Nathan Bonsteel's mother needs help giving him one of the things he loves most in the world: mail. Photo courtesy Cindy Bonsteel.

Any time you log onto Nextdoor, it feels like dipping your brain in acid. It’s a nonstop stream of the worst aspects of humanity, with suspicion and paranoia and conspiracy run amok. There has been one ray of light in my feed the last few years: Her name is Cindy Bonsteel, and she’s a mother trying to make sure she can give her son Nathan a special birthday this year.

The thing is, she needs our help.

Nathan’s birthday is coming up on March 22, and Cindy is hoping the citizens of Long Beach will pack a P.O. Box with birthday cards for her boy. Nathan has Down Syndrome and loves getting mail with his name on it.
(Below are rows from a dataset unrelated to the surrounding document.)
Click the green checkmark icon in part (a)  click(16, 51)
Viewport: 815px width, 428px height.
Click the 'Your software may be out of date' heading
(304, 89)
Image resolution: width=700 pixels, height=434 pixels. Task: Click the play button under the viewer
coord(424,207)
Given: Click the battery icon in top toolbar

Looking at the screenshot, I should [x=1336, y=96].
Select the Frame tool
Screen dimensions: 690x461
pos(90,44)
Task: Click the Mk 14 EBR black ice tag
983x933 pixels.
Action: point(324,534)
“He loves mail like no other,” Cindy said. “Mail addressed to him is like hitting the lottery jackpot.”

Nathan is in the same boat as a lot of other young adults with special needs. He was part of a welcoming and nurturing school community while a student in the Long Beach Unified School District. After graduating, however, his family has struggled to find day programs and other supportive communities for him because of staffing issues, a situation that was exacerbated for the Bonsteels and many others by the isolating years of the COVID-19 pandemic.

“Nathan, having special needs, nobody was going to call him on his 21st  birthday and say, ‘Hey Buddy, let’s go grab a beer,’” said Cindy. “He doesn’t get invited to birthday parties. And I just hoped this would make him feel special.”
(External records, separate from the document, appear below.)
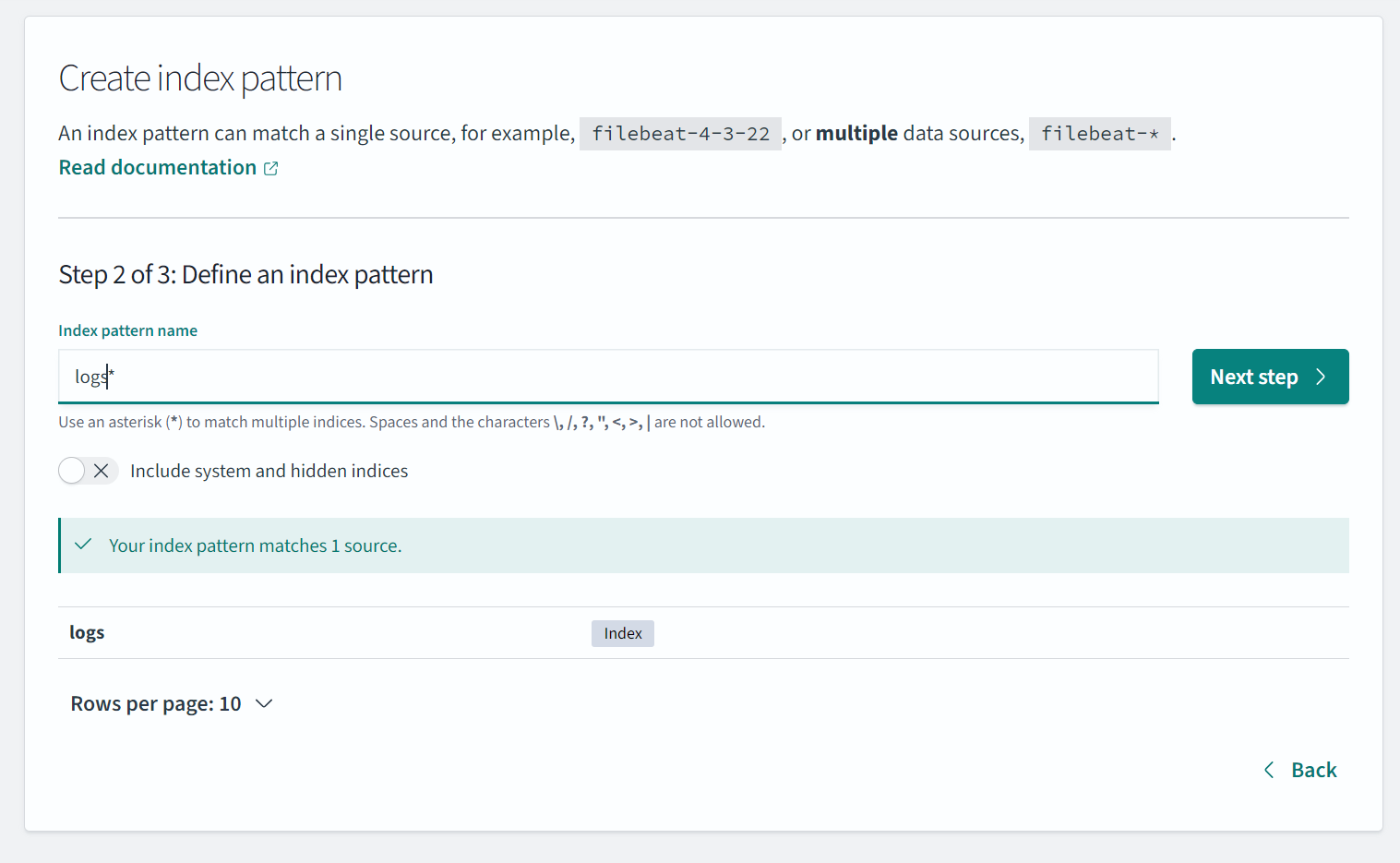Click the Step 2 of 3 heading
Screen dimensions: 1400x863
pos(245,274)
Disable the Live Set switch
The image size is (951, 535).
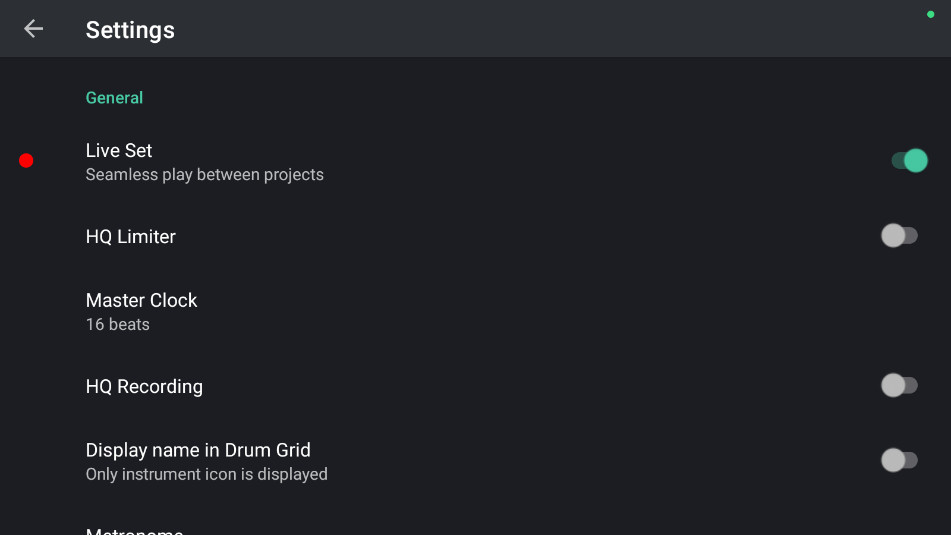[909, 160]
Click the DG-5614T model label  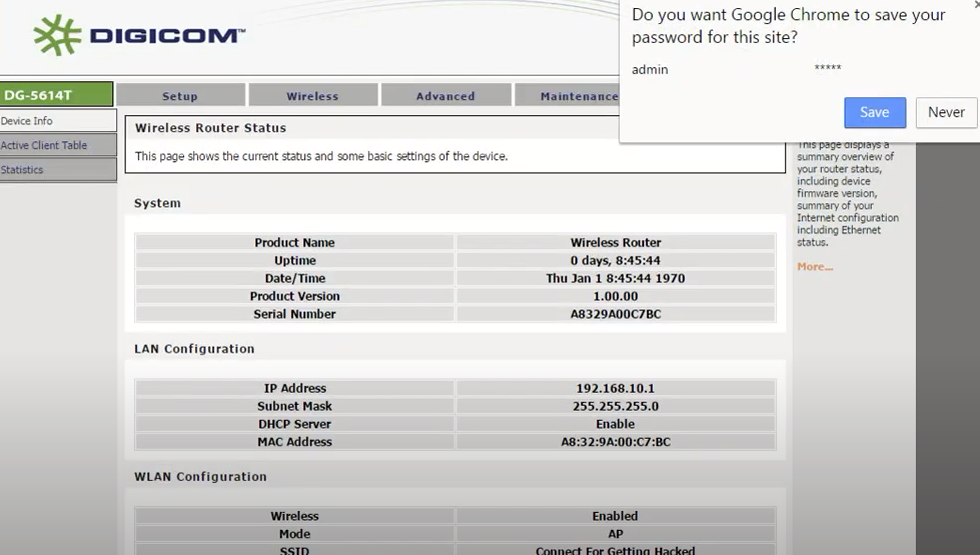[56, 95]
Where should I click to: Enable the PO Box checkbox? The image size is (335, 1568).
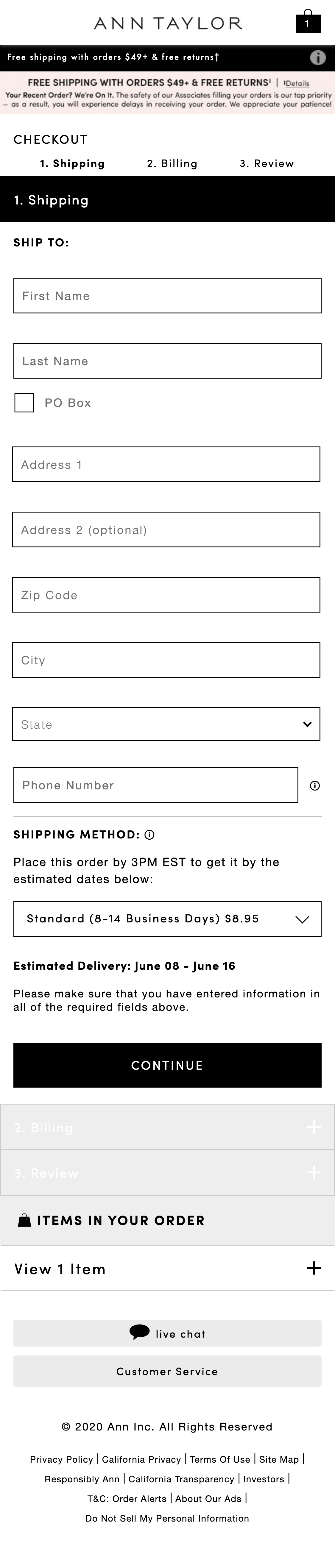24,402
It certainly worked in 2022, when the citizens of Long Beach responded to a column I wrote for The 562 and sent more than 3,000 cards and 150 packages, making it “the best birthday ever,” according to Nathan. The family invited me to come watch when Nathan’s mom led him outside to see the biggest surprise — all that mail piled up on a table, all of it with his name on it.

It’s a day I will never forget and a day I think about often when I’m feeling frustrated with the state of things in Long Beach. I’m hoping that the city’s residents will once again step up and help give Nathan a special birthday. If you’d like to send him a birthday card, the address is:

Nathan Bonsteel

c/o Cindy Bonsteel

6285 E. Spring Street #243

Long Beach, California 90808

The world can be a dark and frightening place. My antidote for when I’m feeling overwhelmed is to try and make a small impact with one person in my city. Nathan gets more joy from getting a birthday card from a stranger than I probably get from just about anything in my life. His mom says he saves each card and calls them “his treasure.”
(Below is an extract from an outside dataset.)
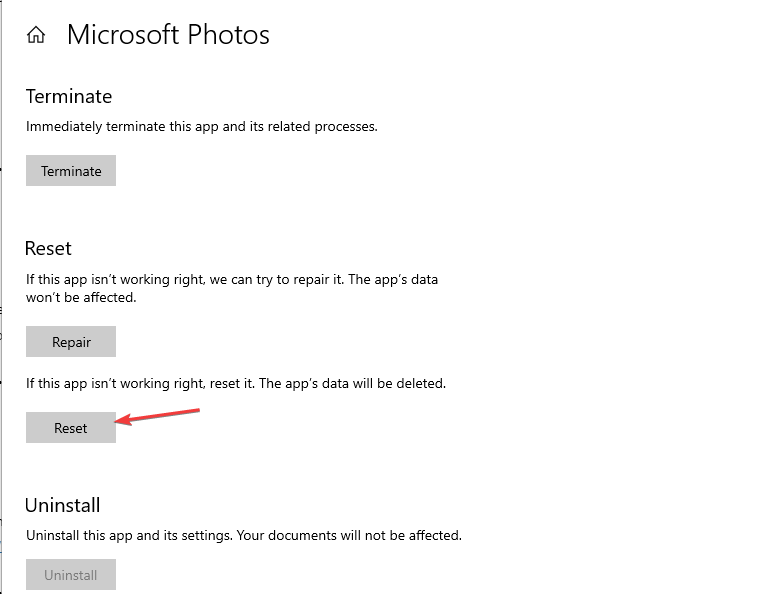Click the word 'Photos' in the title
This screenshot has height=594, width=776.
pos(228,35)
Nathan and his family on his birthday last year. Photo by Mike Guardabascio.

How lucky are we to have people like Nathan in our city? How lucky are we that we can give a special young man a treasure with just a few minutes of our time? It’s the kind of thing that makes you feel like the world might not be such a dark and frightening place after all.

Long Beach Bites

People who know me really well know that one of my pet hobbies is weather statistics. My editor at the Post, Jeremiah, is now the recipient of a stream of rain-related texts as we’ve had one of the wettest Februarys in recorded Long Beach history. Per the LA Almanac’s data, which goes back to 1948: This 11.95 inches was the second most rain the city has ever gotten in February, trailing only the historic El Niño 1998 February that saw 12.09 inches of rain in the city. This was only the second time ever that the city got more than 10 inches of rain in February and only the fourth time ever that we got 10 inches of rain in any single month. With the 2023-24 rain year for the city currently at 19 inches even, we are only one inch of rain away from making history with the city’s first-ever back-to-back 20-inch rain years. The city only has nine 20-inch rain years in recorded history.

If you couldn’t tell by the above paragraph about precipitation statistics, I just turned 40. I was born on Leap Day, which means I know the following two things about people. One — every person, whether they’re your average Joe or an award-winning MacArthur Genius Grant comedy writer, will make the exact same joke when they find out you were born on Feb. 29. “Wait, so you’re like six years old?” Two — people are horrible at math. Leap Year comes every four years, and most of us were required to be able to multiply by fours to graduate from third or fourth grade. Yet every time it comes up I get, “So are you six?” “So are you five years old?” I would love to think I’m heading into my 40s looking like a 20-year-old, but I think it’s more likely that people didn’t retain their math facts as well as they should have.